In the entries below, how many lines include "toolbar"? Reply with the number and nothing more.

▬▬▬

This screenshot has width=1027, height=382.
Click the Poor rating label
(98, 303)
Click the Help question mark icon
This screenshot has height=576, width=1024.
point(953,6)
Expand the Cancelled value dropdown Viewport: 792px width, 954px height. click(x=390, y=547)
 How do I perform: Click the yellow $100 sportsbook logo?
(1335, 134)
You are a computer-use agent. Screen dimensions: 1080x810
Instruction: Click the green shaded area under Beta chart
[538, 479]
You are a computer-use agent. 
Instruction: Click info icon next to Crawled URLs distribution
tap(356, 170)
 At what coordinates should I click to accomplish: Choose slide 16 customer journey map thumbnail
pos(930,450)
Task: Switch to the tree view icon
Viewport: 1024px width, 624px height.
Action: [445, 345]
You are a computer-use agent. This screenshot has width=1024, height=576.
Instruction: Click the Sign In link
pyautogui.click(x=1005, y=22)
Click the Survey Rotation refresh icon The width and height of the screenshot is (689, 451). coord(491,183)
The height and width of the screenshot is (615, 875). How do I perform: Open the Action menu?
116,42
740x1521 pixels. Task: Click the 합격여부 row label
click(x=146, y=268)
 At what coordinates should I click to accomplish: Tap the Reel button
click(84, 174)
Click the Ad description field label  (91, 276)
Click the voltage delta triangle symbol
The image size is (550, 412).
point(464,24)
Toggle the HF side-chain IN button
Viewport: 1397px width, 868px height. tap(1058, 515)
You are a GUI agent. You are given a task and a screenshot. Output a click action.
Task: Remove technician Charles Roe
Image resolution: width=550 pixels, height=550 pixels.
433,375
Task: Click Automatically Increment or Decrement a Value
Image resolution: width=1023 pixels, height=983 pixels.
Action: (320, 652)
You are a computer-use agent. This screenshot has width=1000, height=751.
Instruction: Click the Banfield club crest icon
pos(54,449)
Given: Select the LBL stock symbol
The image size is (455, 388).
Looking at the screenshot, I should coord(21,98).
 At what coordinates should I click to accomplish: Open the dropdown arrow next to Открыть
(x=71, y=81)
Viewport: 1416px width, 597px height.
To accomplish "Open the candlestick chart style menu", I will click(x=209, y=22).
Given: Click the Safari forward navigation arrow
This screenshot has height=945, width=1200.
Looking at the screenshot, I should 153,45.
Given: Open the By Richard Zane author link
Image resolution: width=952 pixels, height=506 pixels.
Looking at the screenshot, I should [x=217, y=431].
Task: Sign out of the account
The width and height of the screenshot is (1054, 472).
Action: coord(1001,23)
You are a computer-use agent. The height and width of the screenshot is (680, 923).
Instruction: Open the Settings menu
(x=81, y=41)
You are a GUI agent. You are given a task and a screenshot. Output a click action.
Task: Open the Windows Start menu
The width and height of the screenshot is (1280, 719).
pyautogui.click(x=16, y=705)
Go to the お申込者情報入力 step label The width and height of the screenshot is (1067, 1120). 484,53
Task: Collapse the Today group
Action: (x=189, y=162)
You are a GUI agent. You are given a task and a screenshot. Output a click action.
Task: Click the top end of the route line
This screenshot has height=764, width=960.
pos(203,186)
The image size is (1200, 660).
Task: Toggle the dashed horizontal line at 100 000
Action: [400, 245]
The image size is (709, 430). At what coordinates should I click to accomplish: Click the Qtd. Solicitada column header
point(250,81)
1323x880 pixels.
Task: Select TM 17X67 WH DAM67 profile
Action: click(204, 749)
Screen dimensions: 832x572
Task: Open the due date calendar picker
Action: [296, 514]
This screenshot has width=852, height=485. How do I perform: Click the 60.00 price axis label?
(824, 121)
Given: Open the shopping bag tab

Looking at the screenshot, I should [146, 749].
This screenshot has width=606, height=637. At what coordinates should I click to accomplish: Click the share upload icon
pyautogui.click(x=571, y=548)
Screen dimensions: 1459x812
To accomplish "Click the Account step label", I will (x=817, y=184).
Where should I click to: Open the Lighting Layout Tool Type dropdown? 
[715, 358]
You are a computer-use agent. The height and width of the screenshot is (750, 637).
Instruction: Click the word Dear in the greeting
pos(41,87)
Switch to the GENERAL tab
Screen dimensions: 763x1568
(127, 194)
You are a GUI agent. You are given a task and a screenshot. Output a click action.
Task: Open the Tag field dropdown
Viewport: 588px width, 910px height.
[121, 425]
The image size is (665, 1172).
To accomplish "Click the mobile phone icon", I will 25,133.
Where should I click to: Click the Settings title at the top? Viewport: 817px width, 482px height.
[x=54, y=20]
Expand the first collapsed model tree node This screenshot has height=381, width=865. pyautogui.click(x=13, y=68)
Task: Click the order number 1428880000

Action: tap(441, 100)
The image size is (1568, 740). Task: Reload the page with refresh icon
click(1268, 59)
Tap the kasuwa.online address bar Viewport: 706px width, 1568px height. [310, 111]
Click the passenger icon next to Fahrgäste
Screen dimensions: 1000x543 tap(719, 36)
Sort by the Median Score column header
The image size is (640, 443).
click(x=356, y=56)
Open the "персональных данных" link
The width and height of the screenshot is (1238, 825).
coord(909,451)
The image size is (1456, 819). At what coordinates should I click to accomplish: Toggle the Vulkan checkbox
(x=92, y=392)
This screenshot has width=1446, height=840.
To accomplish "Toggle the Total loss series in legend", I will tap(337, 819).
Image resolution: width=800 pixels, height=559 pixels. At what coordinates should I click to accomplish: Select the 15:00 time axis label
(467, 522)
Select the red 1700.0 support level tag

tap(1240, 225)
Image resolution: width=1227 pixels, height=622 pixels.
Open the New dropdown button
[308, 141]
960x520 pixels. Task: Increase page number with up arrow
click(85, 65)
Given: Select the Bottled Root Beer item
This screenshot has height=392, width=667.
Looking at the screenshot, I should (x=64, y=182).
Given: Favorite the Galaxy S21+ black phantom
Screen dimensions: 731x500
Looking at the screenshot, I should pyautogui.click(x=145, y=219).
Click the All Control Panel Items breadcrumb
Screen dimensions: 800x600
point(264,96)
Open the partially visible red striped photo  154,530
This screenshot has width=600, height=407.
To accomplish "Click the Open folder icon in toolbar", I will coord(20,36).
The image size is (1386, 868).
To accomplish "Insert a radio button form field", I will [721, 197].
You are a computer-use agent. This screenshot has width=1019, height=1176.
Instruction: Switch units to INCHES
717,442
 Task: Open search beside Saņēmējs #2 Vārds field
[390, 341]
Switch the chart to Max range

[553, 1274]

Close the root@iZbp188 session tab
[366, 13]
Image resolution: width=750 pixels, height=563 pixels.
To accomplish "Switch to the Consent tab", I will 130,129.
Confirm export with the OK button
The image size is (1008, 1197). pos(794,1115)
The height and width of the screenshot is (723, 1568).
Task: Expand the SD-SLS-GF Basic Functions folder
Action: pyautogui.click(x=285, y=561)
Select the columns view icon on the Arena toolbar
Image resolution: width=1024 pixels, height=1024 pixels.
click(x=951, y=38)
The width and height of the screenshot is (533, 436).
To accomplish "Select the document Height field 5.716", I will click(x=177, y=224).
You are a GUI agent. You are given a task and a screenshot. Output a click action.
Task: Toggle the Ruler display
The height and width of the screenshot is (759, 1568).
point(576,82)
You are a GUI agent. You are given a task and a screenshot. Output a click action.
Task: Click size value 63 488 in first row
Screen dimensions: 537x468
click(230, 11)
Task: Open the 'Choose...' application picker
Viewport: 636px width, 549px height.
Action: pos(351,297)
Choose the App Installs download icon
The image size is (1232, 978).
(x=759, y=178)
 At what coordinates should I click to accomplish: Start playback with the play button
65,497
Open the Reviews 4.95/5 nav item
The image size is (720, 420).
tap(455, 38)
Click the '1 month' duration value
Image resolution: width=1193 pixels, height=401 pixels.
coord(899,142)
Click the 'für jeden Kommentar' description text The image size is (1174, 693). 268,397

▬▬▬

-- Answer space --
2